Get out of the office and help farmers in the field, extension officers urged

Tharaka Nithi Governor Muthomi Njuki has ordered agricultural extension officers to get out of their offices and intensify their activities in assisting farmers.

Addressing farmers at Ntooroni chief’s camp, Njuki reminded the officers that their main role was to assist farmers make their farms more productive.

“We have spoken in one voice, we want to carry out commercial farming, which will not be possible if farmers are not armed with information that will make them produce more to cater for their domestic and commercial needs,” said Njuki.

Agriculture Executive Njue Njagi asked farmers to plant early since there was probability of low rainfall this season.

Further afield, for close to 12 years, Ben Too has been providing agricultural extension services to farmers in Kericho and Taita Taveta counties.

Today, he is one in about 30 agricultural officers employed by the government to provide training, mentorship and linkages to more than 200,000 farmers in Kericho County where he has been working for five years.

Each extension officer in the county is expected to attend to 6,000 odd farmers, a task that Too says is impossible to perform. According to Mr Too, the extension officers are not enough to attend efficiently to all the farmers.

Key players

“It is not possible for one extension officer to handle more than 6, 000 farmers. Again, the few extension officers employed by the government are forced to sit on their knowledge in offices as no one is facilitating them to disseminate it to farmers,” Too says.

Grim as it appears, the challenge facing extension officers is not isolated to farming in Kericho ever since the government froze employment of extension officers in 2009. Research by Jomo Kenyatta University of Agriculture and Technology indicate that the average extension officer to farmer ratio is 1:5000. This is way above the Food and Agriculture Organisation requirement that each extensionofficer handles 400 farmers. So what seems to be the problem?

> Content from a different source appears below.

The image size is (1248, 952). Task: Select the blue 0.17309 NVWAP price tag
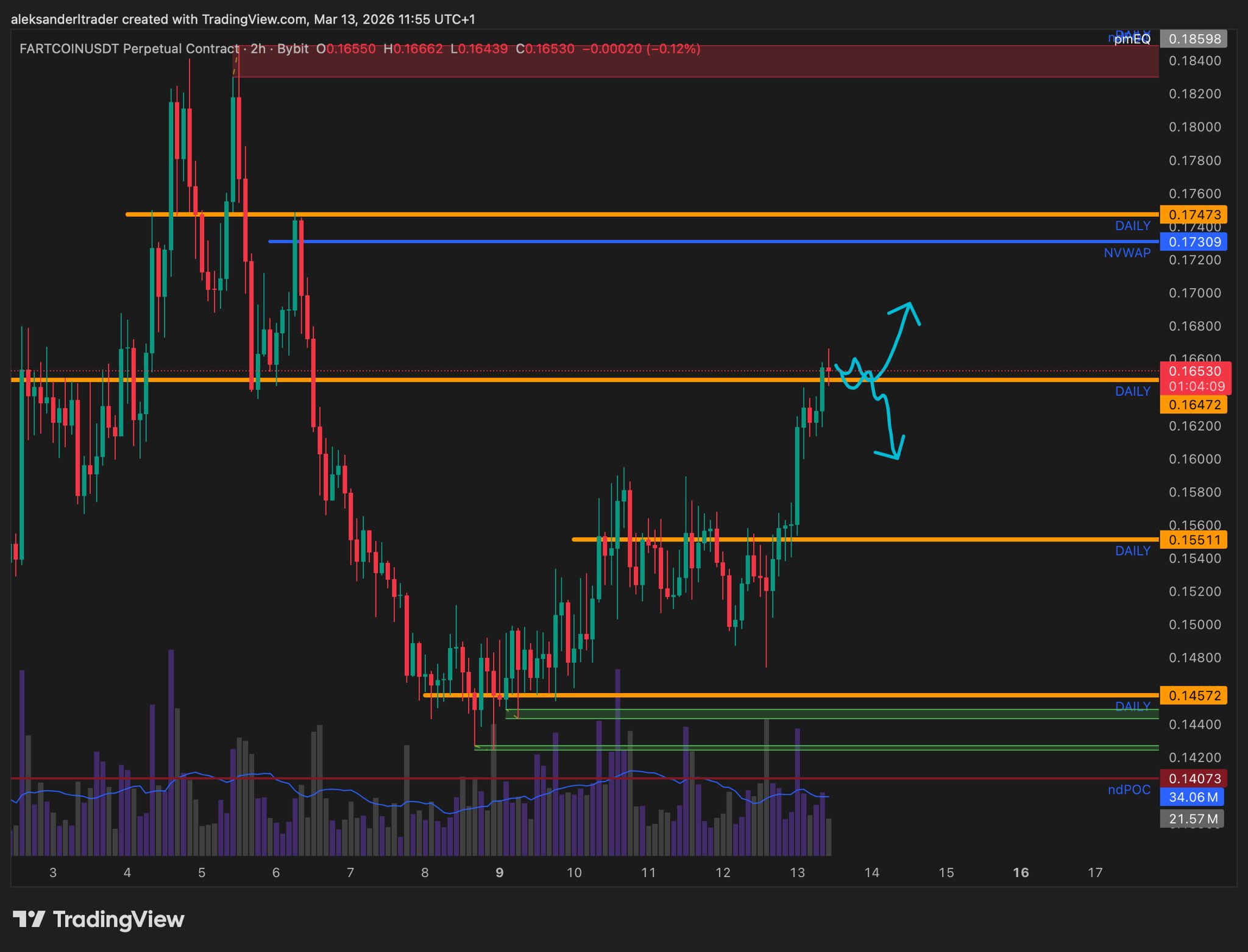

The deteriorating extension service system has been blamed on the officers sticking to obsolete skills in knowledge dissemination, their wanting skills and little passion at their job.

Farmers interviewed by Smart Harvest said the role of extension officers is increasingly being taken up by quacks on social media, misleading sales people from manufacturers of farm inputs and NGOs.

In Homa Bay, an NGO has started a project for offering free field extension services to 3,000 cassava farmers. 

Self Help Africa has started the project to empower the farmers with knowledge on how to grow the crop.

Through a programme christened Cassava Value Chain, the organisation funded by the European Union has trained 15 extension officers referred to as plant doctors.